10. As already mentioned, such admission even taken as true reflection of the events does not throw light on whether 25 bags or 40 bags of gutka covered by each bill; whether JEET or ANDAZ brand was cleared and with what price; how many such unaccounted bills were cleared on various dates. Even if these details were available, they require at least minimum corroboration by other evidences. We are unable to appreciate the most reasonable estimate techniques adopted by the Adjudicating Authority as per the calculation in Annexure A to the show cause notice. The nature of calculation adopted is explained earlier in this order. It is clear that what is sought to be justified as most reasonable is actually arbitrary and presumptive without any legal basis whatsoever.
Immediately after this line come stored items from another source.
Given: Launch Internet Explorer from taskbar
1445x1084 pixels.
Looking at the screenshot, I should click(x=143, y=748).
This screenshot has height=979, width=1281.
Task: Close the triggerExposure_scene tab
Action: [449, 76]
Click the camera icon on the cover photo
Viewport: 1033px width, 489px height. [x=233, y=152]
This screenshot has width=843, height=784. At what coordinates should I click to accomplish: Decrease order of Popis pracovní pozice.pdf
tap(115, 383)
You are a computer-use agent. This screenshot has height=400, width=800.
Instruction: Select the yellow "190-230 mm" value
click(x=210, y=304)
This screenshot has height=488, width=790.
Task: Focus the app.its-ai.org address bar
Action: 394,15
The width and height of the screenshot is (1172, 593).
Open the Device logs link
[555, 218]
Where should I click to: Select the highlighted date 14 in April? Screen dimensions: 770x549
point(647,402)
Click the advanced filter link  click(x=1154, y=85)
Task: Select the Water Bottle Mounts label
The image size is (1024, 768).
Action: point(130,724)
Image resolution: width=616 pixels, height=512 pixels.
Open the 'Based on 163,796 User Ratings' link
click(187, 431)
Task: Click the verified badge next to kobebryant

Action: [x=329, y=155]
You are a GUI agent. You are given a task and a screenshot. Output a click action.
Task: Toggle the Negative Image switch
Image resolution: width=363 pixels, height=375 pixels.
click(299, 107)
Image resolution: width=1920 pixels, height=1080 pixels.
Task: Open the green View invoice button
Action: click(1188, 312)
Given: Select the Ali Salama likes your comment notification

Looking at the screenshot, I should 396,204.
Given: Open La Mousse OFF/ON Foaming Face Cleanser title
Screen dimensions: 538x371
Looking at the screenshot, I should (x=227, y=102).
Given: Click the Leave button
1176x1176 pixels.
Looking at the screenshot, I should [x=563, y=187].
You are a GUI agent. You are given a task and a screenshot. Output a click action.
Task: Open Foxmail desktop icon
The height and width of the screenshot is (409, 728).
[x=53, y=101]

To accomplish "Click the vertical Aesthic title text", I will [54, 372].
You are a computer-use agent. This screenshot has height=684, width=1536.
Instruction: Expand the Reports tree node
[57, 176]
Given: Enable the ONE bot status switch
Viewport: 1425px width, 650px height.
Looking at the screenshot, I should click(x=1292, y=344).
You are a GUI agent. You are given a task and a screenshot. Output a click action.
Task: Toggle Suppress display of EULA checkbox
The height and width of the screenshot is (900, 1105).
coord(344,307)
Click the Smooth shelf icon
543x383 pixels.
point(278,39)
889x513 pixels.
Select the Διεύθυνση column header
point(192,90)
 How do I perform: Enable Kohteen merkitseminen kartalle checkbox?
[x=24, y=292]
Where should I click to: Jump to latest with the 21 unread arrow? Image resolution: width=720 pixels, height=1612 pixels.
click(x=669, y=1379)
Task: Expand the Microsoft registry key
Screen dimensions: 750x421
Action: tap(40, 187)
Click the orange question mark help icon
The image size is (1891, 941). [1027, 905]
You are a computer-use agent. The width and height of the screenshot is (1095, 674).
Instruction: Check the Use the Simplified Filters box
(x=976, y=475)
Further, the Original Authority relied on the Honble Supreme Courts decision in the case of CC Vs. D. Bhoormull - 1983 (13) ELT 1546 (SC) to the effect that the Department need not prove the case with mathematical precision. He further added that what is required is to accept a degree of probability and there is no need to produce threadbare evidences in all cases. We find that this reasoning is mis-conceived and without any legal merit. The method adopted for calculating duty and the basis of such calculation will not fall under any reasonable basis. The question of preponderance of probability also does not arise in this case. The suspicion howsoever strong cannot substitute for evidence to support a demand for clandestine removal. We find in this case except for seizure of two invoices/bills, bearing no.51 dated 9.10.2002 and 10.10.2002, no other evidence has been resumed to corroborate the clandestine removal and thereby the demand for duty. As far as these two bills, the appellants have already accepted the liability and duty has been paid. We find that projecting the fact of these two bills to 100 such bills, without semblance of evidence will amount to arbitrary action not sustainable under law.

11. We have also perused the various case laws referred to by the appellants. In Kuber Tobacco Products Ltd.  2013 (290) ELT 545 (Tribunal-Delhi), the Tribunal held that the requirement is cogent evidence of unaccounted receipt and consumption of basic raw materials and packing materials required for manufacturing alleged quantity of unaccounted finished goods. The decision of the Tribunal was later upheld by the Honble Supreme Court in 2015 (317) ELT A-159 (SC). In Pan Parag India Ltd. Vs. CCE, Kanpur - 2013 (291) ELT 81 (Tribunal-Delhi), the Tribunal discussed the circumstances in which a clandestine removal can stand confirmed for duty purposes. There is a cantina of judgements laying down that the inculpatry statements alone cannot be made the basis for arriving at a finding of clandestine removal. As analysed from the facts presented in these cases under appeal, it is apparent that even the statements given are not giving any categorical details of the quantum of manufacture and clearance of non-duty paid items. Annexure-A to the show cause notice which stands confirmed in toto, cannot be considered as an admissible way of calculating duty liability under any provisions of law. We find that except for the seized quantity of gutka along with evidence of parallel clearance of further quantity of gutka using the bill of same number, other clandestine clearance cannot be established with any corroborative evidence. Accordingly, we hold that the impugned order is not sustainable except to a duty demand of Rs.1,73,043/-. Since these are clearances without payment of duty, with full knowledge of the violation of the law, penalty equal to the duty is also sustainable. In view of the above analysis and findings, the appeals filed by the main appellant and others are allowed except to an extent of duty liability of Rs.1,73,043/- and equal amount of penalty.

[Order pronounced on 19.02.2016.] ( S.K. Mohanty ) Member (Judicial) ( B. Ravichandran ) Member (Technical) Ckp.